■ Description of the task: Leave out the pictures and transcribe the rest of the records exactly.

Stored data
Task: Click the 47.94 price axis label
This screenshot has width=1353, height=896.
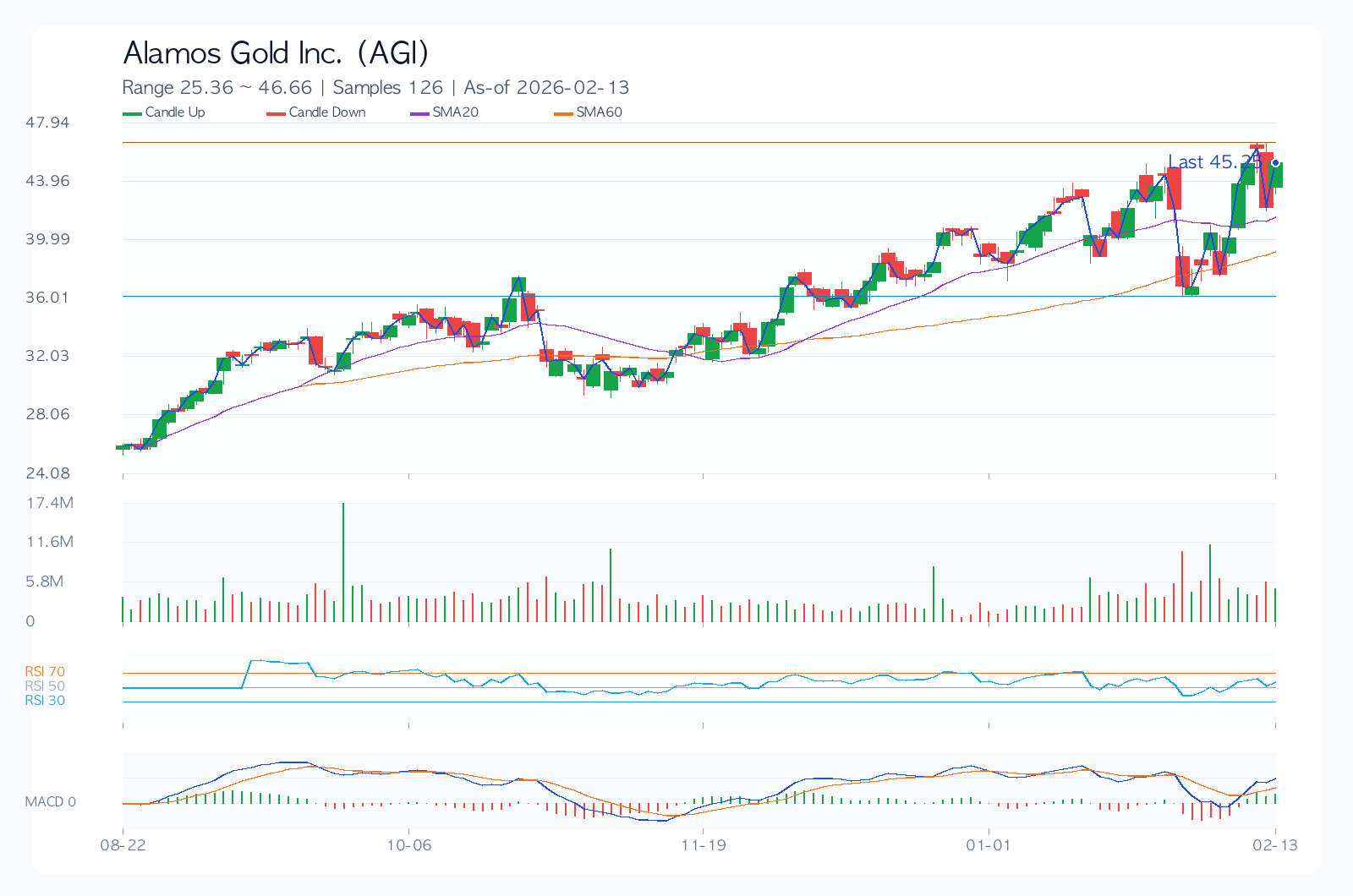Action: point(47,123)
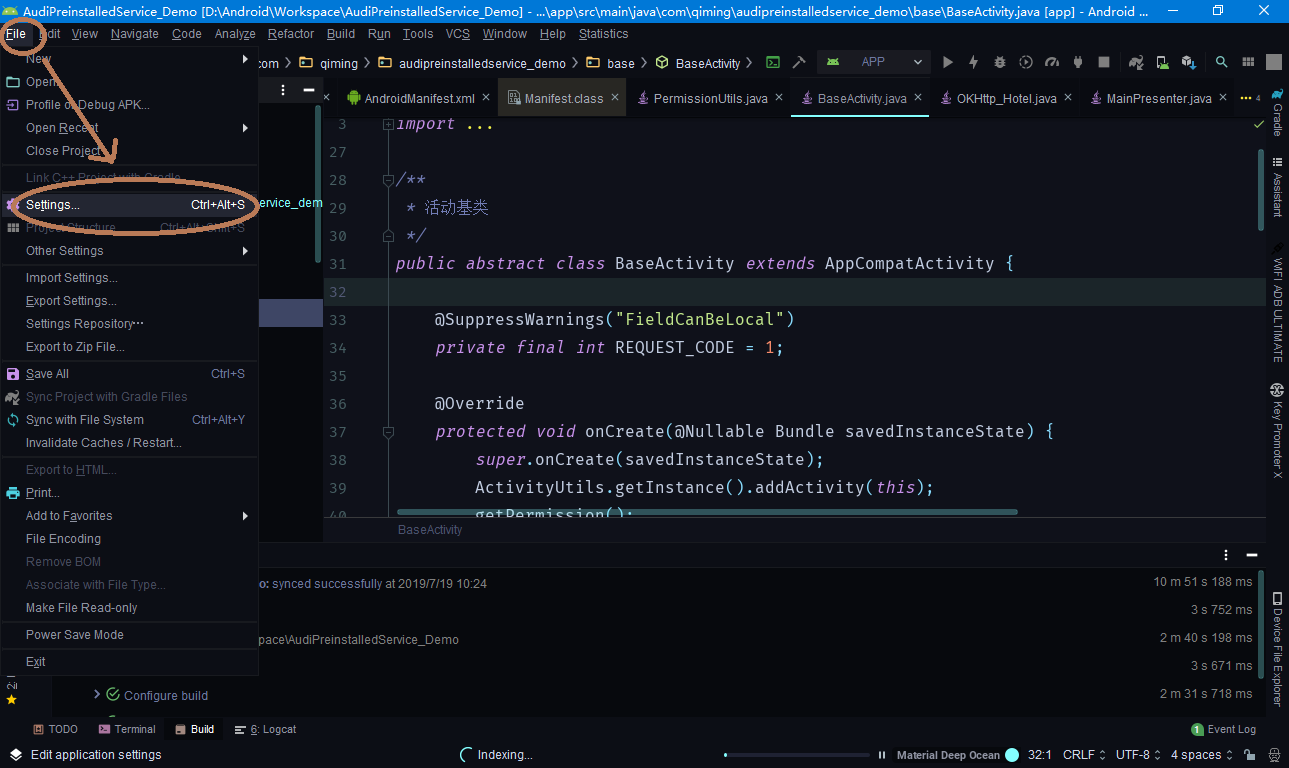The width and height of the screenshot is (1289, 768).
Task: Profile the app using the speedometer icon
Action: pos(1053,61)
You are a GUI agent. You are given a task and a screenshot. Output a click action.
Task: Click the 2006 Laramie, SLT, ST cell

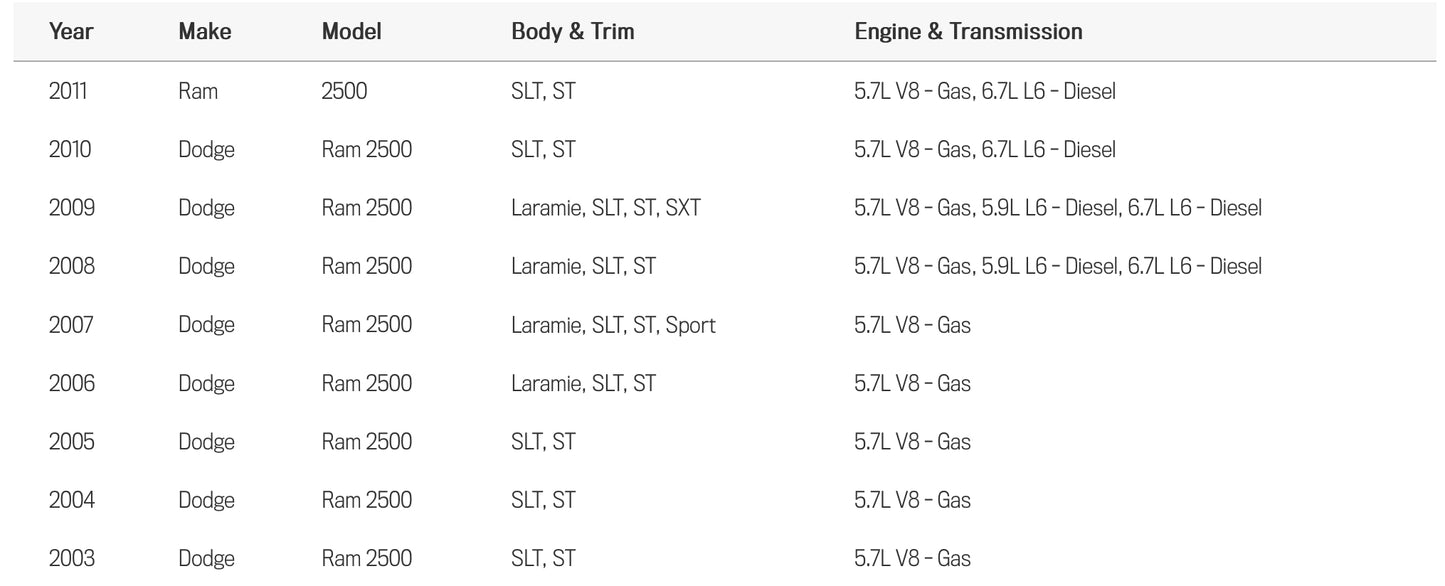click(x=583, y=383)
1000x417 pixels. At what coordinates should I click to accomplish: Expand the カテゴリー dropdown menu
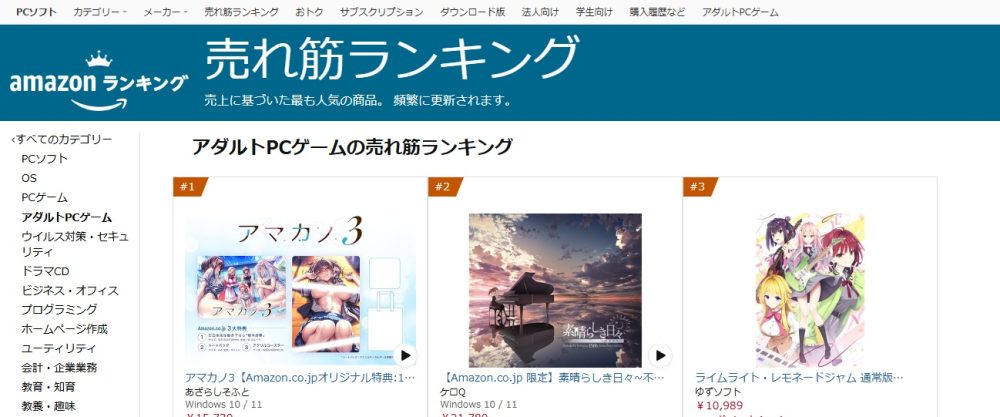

■ Answer for this exercise:
Task: Click the 47.94 price axis label
This screenshot has width=1353, height=896.
Action: point(47,123)
The width and height of the screenshot is (1289, 768).
Task: Profile the app using the speedometer icon
Action: pos(1053,61)
You are a GUI agent. You are given a task and a screenshot. Output a click action.
Task: Click the 2006 Laramie, SLT, ST cell

click(x=583, y=383)
1000x417 pixels. At what coordinates should I click to accomplish: Expand the カテゴリー dropdown menu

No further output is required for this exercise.